Reply with the data below, repeated exactly in full.

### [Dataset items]
* * * * * * * * *

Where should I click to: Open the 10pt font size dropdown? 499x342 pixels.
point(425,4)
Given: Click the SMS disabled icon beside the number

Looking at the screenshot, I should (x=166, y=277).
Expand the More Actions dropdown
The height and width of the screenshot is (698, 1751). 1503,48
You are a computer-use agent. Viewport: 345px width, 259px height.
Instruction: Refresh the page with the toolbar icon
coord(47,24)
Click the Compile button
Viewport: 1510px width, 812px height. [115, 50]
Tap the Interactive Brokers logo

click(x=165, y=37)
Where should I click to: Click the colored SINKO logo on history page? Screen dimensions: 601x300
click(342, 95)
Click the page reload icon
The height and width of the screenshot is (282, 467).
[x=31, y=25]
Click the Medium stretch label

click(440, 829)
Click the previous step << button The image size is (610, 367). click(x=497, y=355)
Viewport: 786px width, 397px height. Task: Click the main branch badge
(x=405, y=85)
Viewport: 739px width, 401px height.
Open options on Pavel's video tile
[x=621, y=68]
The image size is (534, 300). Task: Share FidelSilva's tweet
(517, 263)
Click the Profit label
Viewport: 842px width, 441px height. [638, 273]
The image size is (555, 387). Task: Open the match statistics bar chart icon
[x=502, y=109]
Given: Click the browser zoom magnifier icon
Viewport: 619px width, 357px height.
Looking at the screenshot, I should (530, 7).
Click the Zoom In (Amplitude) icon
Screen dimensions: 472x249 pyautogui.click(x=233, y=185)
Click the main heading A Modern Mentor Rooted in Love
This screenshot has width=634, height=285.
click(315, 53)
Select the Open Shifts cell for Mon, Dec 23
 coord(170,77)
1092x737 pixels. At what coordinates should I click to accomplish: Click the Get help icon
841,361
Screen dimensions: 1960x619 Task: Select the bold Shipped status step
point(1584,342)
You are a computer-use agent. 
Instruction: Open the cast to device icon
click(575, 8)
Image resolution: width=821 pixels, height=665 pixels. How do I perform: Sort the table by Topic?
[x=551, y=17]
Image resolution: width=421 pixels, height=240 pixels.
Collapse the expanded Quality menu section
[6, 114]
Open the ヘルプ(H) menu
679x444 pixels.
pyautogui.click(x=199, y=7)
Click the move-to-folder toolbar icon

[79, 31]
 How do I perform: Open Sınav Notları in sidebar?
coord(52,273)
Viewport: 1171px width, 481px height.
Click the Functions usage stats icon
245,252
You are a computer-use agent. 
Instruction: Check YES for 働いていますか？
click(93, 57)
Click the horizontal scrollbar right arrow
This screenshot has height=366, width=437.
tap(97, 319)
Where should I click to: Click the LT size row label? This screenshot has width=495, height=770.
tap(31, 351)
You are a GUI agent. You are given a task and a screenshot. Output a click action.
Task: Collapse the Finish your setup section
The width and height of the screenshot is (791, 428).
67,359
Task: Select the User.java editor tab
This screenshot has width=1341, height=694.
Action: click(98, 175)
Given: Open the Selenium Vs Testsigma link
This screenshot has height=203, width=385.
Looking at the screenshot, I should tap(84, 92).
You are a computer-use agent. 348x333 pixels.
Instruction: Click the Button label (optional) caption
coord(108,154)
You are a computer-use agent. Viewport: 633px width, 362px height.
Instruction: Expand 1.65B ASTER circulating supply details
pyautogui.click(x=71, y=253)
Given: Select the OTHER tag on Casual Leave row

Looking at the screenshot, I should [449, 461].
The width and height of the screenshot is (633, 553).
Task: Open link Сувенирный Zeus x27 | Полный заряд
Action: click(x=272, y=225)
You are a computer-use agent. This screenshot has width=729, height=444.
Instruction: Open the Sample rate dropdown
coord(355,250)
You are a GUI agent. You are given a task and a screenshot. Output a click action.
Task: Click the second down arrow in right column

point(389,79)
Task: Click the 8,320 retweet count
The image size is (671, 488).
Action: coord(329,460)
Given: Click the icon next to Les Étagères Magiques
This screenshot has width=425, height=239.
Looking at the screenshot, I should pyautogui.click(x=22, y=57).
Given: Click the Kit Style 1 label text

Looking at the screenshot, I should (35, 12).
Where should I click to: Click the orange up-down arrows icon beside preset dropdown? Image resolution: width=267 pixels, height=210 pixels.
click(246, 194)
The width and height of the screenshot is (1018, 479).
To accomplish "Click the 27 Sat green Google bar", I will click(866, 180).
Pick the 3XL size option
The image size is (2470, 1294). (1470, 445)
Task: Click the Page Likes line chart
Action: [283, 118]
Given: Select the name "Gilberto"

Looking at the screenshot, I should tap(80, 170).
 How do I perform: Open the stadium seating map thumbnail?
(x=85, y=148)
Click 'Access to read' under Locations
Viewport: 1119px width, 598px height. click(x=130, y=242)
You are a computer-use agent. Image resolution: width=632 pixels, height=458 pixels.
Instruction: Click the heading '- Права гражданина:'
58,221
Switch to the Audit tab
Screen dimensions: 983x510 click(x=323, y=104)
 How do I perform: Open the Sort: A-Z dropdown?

* * * * * * * * *

### [Your response]
Where should I click to: Open the 10pt font size dropdown? 499x342 pixels.
point(425,4)
Given: Click the SMS disabled icon beside the number

Looking at the screenshot, I should (x=166, y=277).
Expand the More Actions dropdown
The height and width of the screenshot is (698, 1751). 1503,48
You are a computer-use agent. Viewport: 345px width, 259px height.
Instruction: Refresh the page with the toolbar icon
coord(47,24)
Click the Compile button
Viewport: 1510px width, 812px height. [115, 50]
Tap the Interactive Brokers logo

click(x=165, y=37)
Where should I click to: Click the colored SINKO logo on history page? Screen dimensions: 601x300
click(342, 95)
Click the page reload icon
The height and width of the screenshot is (282, 467).
[x=31, y=25]
Click the Medium stretch label

click(440, 829)
Click the previous step << button The image size is (610, 367). click(x=497, y=355)
Viewport: 786px width, 397px height. Task: Click the main branch badge
(x=405, y=85)
Viewport: 739px width, 401px height.
Open options on Pavel's video tile
[x=621, y=68]
The image size is (534, 300). Task: Share FidelSilva's tweet
(517, 263)
Click the Profit label
Viewport: 842px width, 441px height. [638, 273]
The image size is (555, 387). Task: Open the match statistics bar chart icon
[x=502, y=109]
Given: Click the browser zoom magnifier icon
Viewport: 619px width, 357px height.
Looking at the screenshot, I should (530, 7).
Click the Zoom In (Amplitude) icon
Screen dimensions: 472x249 pyautogui.click(x=233, y=185)
Click the main heading A Modern Mentor Rooted in Love
This screenshot has width=634, height=285.
click(315, 53)
Select the Open Shifts cell for Mon, Dec 23
 coord(170,77)
1092x737 pixels. At what coordinates should I click to accomplish: Click the Get help icon
841,361
Screen dimensions: 1960x619 Task: Select the bold Shipped status step
point(1584,342)
You are a computer-use agent. 
Instruction: Open the cast to device icon
click(575, 8)
Image resolution: width=821 pixels, height=665 pixels. How do I perform: Sort the table by Topic?
[x=551, y=17]
Image resolution: width=421 pixels, height=240 pixels.
Collapse the expanded Quality menu section
[6, 114]
Open the ヘルプ(H) menu
679x444 pixels.
pyautogui.click(x=199, y=7)
Click the move-to-folder toolbar icon

[79, 31]
 How do I perform: Open Sınav Notları in sidebar?
coord(52,273)
Viewport: 1171px width, 481px height.
Click the Functions usage stats icon
245,252
You are a computer-use agent. 
Instruction: Check YES for 働いていますか？
click(93, 57)
Click the horizontal scrollbar right arrow
This screenshot has height=366, width=437.
tap(97, 319)
Where should I click to: Click the LT size row label? This screenshot has width=495, height=770.
tap(31, 351)
You are a GUI agent. You are given a task and a screenshot. Output a click action.
Task: Collapse the Finish your setup section
The width and height of the screenshot is (791, 428).
67,359
Task: Select the User.java editor tab
This screenshot has width=1341, height=694.
Action: click(98, 175)
Given: Open the Selenium Vs Testsigma link
This screenshot has height=203, width=385.
Looking at the screenshot, I should tap(84, 92).
You are a computer-use agent. 348x333 pixels.
Instruction: Click the Button label (optional) caption
coord(108,154)
You are a computer-use agent. Viewport: 633px width, 362px height.
Instruction: Expand 1.65B ASTER circulating supply details
pyautogui.click(x=71, y=253)
Given: Select the OTHER tag on Casual Leave row

Looking at the screenshot, I should [449, 461].
The width and height of the screenshot is (633, 553).
Task: Open link Сувенирный Zeus x27 | Полный заряд
Action: click(x=272, y=225)
You are a computer-use agent. This screenshot has width=729, height=444.
Instruction: Open the Sample rate dropdown
coord(355,250)
You are a GUI agent. You are given a task and a screenshot. Output a click action.
Task: Click the second down arrow in right column

point(389,79)
Task: Click the 8,320 retweet count
The image size is (671, 488).
Action: coord(329,460)
Given: Click the icon next to Les Étagères Magiques
This screenshot has width=425, height=239.
Looking at the screenshot, I should pyautogui.click(x=22, y=57).
Given: Click the Kit Style 1 label text

Looking at the screenshot, I should (35, 12).
Where should I click to: Click the orange up-down arrows icon beside preset dropdown? Image resolution: width=267 pixels, height=210 pixels.
click(246, 194)
The width and height of the screenshot is (1018, 479).
To accomplish "Click the 27 Sat green Google bar", I will click(866, 180).
Pick the 3XL size option
The image size is (2470, 1294). (1470, 445)
Task: Click the Page Likes line chart
Action: [283, 118]
Given: Select the name "Gilberto"

Looking at the screenshot, I should tap(80, 170).
 How do I perform: Open the stadium seating map thumbnail?
(x=85, y=148)
Click 'Access to read' under Locations
Viewport: 1119px width, 598px height. click(x=130, y=242)
You are a computer-use agent. Image resolution: width=632 pixels, height=458 pixels.
Instruction: Click the heading '- Права гражданина:'
58,221
Switch to the Audit tab
Screen dimensions: 983x510 click(x=323, y=104)
 How do I perform: Open the Sort: A-Z dropdown?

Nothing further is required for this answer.